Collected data
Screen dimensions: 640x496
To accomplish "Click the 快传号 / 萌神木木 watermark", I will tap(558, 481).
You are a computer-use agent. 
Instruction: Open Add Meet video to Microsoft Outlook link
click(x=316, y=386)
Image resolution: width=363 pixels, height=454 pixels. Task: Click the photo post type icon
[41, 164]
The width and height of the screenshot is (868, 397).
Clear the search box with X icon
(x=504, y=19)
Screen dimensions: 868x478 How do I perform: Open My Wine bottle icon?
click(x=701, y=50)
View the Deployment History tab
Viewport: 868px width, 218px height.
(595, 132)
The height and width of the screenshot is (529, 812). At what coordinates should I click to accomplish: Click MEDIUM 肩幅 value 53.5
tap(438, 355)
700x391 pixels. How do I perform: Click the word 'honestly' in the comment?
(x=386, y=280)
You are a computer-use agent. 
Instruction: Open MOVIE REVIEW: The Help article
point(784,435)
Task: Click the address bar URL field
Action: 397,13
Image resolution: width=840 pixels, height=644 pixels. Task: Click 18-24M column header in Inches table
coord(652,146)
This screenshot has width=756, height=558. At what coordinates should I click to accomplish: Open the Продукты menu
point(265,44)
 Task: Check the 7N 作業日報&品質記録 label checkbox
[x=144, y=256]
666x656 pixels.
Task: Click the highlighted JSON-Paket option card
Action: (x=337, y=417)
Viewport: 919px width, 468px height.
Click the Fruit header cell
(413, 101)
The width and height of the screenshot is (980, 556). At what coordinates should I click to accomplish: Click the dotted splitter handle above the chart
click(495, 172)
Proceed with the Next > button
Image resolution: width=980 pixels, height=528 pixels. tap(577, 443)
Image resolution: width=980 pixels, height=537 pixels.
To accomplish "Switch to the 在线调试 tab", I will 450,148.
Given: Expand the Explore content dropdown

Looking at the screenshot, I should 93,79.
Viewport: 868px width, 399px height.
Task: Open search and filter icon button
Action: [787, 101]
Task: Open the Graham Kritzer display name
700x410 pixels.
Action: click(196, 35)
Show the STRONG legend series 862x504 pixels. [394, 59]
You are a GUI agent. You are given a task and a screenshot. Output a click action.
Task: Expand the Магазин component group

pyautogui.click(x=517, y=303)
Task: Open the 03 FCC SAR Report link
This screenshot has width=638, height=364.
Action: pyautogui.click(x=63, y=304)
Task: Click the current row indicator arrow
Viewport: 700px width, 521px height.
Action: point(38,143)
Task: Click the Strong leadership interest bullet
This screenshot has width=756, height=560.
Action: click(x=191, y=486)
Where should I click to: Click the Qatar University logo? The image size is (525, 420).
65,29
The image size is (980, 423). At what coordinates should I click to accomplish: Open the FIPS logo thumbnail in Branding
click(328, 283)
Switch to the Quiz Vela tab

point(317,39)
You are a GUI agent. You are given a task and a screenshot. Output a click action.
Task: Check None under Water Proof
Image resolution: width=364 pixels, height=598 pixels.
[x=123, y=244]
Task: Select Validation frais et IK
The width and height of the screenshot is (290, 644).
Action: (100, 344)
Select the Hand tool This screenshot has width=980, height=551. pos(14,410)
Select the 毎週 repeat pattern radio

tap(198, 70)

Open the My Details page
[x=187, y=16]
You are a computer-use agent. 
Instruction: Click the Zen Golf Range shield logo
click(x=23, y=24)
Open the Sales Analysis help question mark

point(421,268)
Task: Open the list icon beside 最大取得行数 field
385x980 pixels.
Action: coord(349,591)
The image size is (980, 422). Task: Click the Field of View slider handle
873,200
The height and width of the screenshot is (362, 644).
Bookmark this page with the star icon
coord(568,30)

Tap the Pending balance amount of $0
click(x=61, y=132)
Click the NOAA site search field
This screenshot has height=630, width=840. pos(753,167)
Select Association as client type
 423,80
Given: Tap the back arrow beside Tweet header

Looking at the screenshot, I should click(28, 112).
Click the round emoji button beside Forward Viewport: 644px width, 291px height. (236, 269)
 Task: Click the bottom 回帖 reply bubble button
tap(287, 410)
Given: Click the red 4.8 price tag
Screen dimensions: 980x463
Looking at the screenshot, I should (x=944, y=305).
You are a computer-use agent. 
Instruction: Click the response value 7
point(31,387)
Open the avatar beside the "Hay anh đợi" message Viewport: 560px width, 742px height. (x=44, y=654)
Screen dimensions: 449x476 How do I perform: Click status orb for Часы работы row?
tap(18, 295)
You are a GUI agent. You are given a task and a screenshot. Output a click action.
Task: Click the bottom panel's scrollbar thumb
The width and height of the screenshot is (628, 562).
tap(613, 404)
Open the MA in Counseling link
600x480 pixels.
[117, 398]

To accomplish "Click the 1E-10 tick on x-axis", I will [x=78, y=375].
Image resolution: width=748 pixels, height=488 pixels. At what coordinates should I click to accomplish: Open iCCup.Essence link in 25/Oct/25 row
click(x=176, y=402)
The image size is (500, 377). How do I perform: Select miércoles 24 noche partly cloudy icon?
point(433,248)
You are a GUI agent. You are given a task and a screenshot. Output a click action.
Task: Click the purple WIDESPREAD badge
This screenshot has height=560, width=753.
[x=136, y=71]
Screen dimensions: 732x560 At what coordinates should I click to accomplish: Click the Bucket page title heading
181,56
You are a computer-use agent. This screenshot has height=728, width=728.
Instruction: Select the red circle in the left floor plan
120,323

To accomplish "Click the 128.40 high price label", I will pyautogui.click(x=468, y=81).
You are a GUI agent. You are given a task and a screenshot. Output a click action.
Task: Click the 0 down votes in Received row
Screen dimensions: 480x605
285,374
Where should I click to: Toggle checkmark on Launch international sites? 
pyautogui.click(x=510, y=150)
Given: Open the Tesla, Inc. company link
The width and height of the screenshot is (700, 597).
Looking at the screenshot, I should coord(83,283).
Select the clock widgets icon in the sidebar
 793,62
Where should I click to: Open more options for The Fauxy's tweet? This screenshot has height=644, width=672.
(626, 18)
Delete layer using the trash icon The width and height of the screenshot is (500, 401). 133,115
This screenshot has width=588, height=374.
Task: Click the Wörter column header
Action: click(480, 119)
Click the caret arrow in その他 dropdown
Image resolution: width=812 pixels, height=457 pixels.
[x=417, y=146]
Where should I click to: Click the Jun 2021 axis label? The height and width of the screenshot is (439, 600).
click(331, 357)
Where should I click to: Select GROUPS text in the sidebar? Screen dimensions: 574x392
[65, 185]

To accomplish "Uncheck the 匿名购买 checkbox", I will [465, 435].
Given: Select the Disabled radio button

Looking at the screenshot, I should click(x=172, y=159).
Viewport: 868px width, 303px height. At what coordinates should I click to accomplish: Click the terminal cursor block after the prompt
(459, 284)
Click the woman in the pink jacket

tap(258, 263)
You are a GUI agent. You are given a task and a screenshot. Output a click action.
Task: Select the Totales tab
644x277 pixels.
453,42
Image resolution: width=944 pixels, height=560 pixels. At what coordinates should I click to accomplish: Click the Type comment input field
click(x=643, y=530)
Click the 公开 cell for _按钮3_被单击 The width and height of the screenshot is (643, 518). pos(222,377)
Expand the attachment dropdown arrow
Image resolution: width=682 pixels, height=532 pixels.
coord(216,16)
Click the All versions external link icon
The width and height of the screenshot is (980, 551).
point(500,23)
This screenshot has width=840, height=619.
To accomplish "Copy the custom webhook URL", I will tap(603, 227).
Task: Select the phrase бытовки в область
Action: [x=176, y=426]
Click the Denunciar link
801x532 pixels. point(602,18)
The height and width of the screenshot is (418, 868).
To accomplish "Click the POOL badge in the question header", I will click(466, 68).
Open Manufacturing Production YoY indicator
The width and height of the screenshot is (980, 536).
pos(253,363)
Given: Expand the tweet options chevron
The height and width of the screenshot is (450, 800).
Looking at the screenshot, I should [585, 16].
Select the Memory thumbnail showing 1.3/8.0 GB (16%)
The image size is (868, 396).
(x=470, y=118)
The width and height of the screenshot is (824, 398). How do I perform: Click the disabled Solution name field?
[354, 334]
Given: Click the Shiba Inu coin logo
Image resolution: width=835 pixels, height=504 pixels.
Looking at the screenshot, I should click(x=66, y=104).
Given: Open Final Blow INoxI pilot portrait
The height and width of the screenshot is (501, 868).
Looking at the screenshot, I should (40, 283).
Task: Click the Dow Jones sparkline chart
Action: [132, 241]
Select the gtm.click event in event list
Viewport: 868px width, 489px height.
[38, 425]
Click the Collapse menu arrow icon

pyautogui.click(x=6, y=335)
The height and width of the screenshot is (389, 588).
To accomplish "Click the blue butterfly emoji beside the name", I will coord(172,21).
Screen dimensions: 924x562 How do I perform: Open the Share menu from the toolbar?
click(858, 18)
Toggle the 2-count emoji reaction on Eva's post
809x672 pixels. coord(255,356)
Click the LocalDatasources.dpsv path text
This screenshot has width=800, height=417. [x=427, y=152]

PROBLEM DETAILS
Each line of the data that has the string "indicator" should be returned.

RESULT
Task: Click the current row indicator arrow
Open Manufacturing Production YoY indicator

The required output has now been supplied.